A man on trial in the killing of a transgender teen acted out of shame and revulsion upon discovering that he had had sex with a man, a defense attorney said Thursday, arguing that the crime was not murder but “classic manslaughter.”
The argument came on the second day of opening statements in the trial of three men charged with murdering Eddie “Gwen” Araujo, 17. The teenager, who lived as a woman, was beaten, strangled and buried in a shallow grave in 2002 after it was discovered that Araujo was biologically male.
“It brought shame and humiliation, shock and revulsion,” said Michael Thorman, the attorney for Michael Magidson, 23.
Testimony began with details about Araujo’s autopsy. The victim’s mother, Sylvia Guerrero, dug in her purse for a tissue as jurors were shown photographs of the teen’s battered body. She briefly left the courtroom as the injuries were discussed.
Attracted national publicity
The killing drew national attention to the issue of violence against people whose sexual identity conflicts with their biology.
Prosecutor Chris Lamiero, in his opening statement Wednesday, called the death an execution and portrayed Magidson as a tough guy with something to prove and the man who pulled the rope tight around Araujo’s neck.
But Magidson’s lawyer described him as a quiet man, slow to anger. The lawyer said he would put on witnesses who are gay and socialized with Magidson and never saw any evidence of bias.
Two others on trial
Also on trial are Jose Merel and Jason Cazares, both 24. A fourth man, 20-year-old Jaron Nabors, was charged with murder but pleaded guilty to manslaughter and has been promised an 11-year prison sentence in exchange for testifying against the others.

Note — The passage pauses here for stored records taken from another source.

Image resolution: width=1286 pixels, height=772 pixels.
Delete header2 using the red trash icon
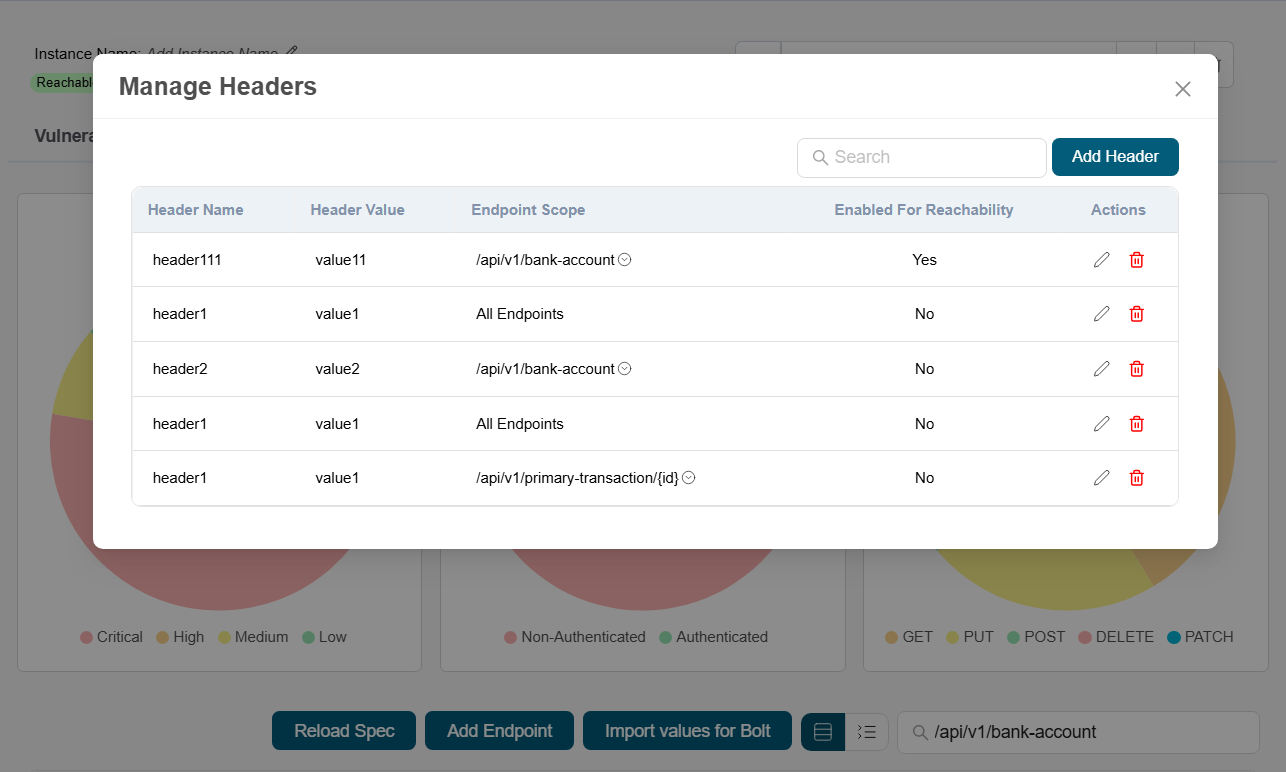[x=1136, y=369]
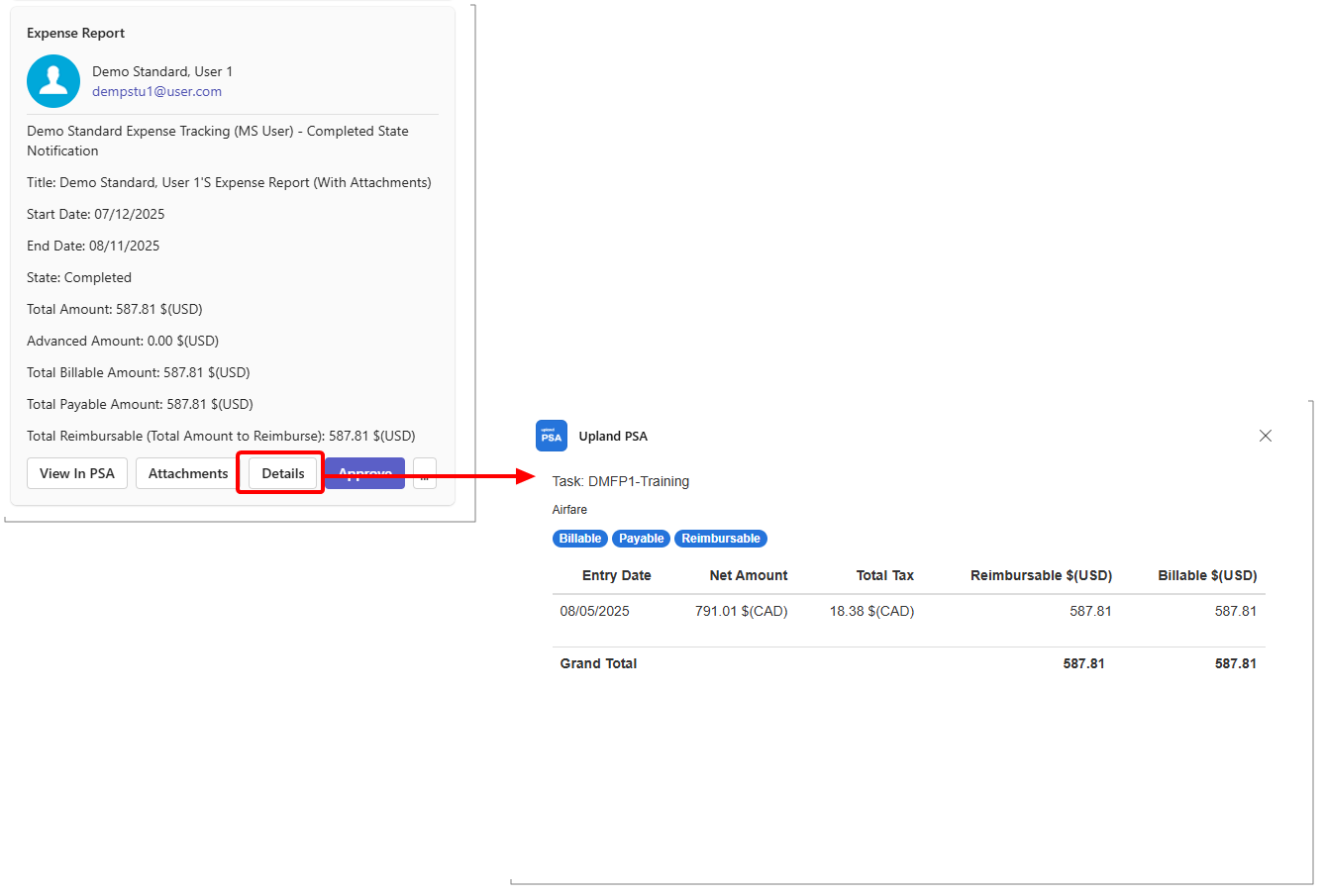Click the Expense Report card title
This screenshot has height=896, width=1325.
pyautogui.click(x=75, y=33)
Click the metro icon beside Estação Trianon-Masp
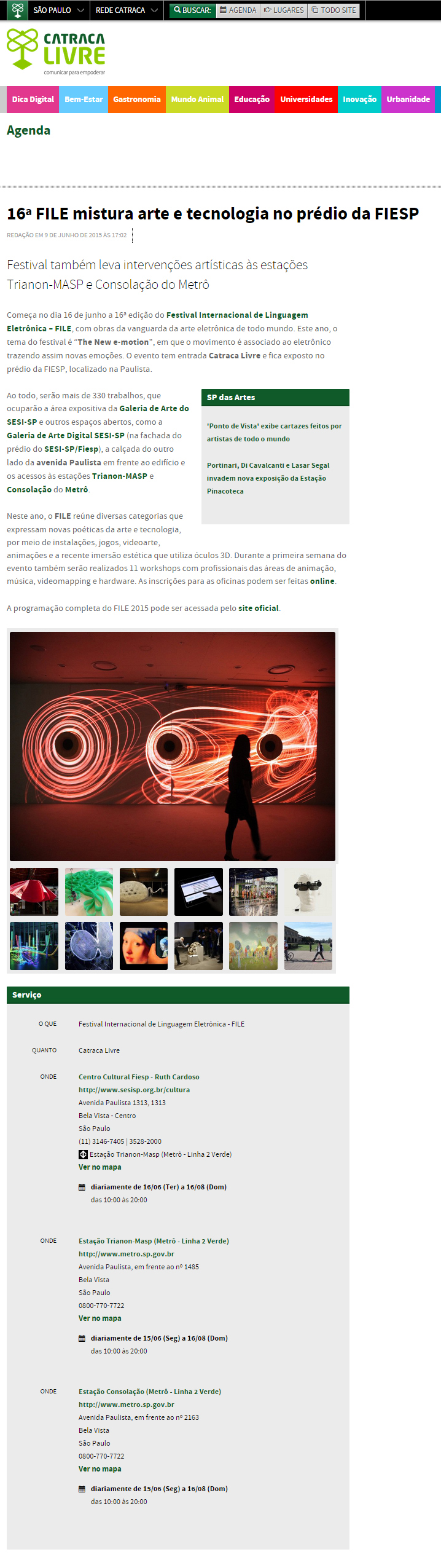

According to authorities, Magidson and Merel turned on Araujo after they had sex with the teen, became suspicious about Araujo’s gender and began to compare notes.
Cazares’ lawyer argued that his client had only a peripheral role and was drunk and confused the night of the confrontation. Merel’s attorney did not make an opening statement Thursday.
Outside court, Araujo family lawyer Gloria Allred criticized the defense for allegedly blaming the victim. She said Araujo was living honestly as the woman she believed herself to be. “The real betrayal was by the defendants,” Allred said.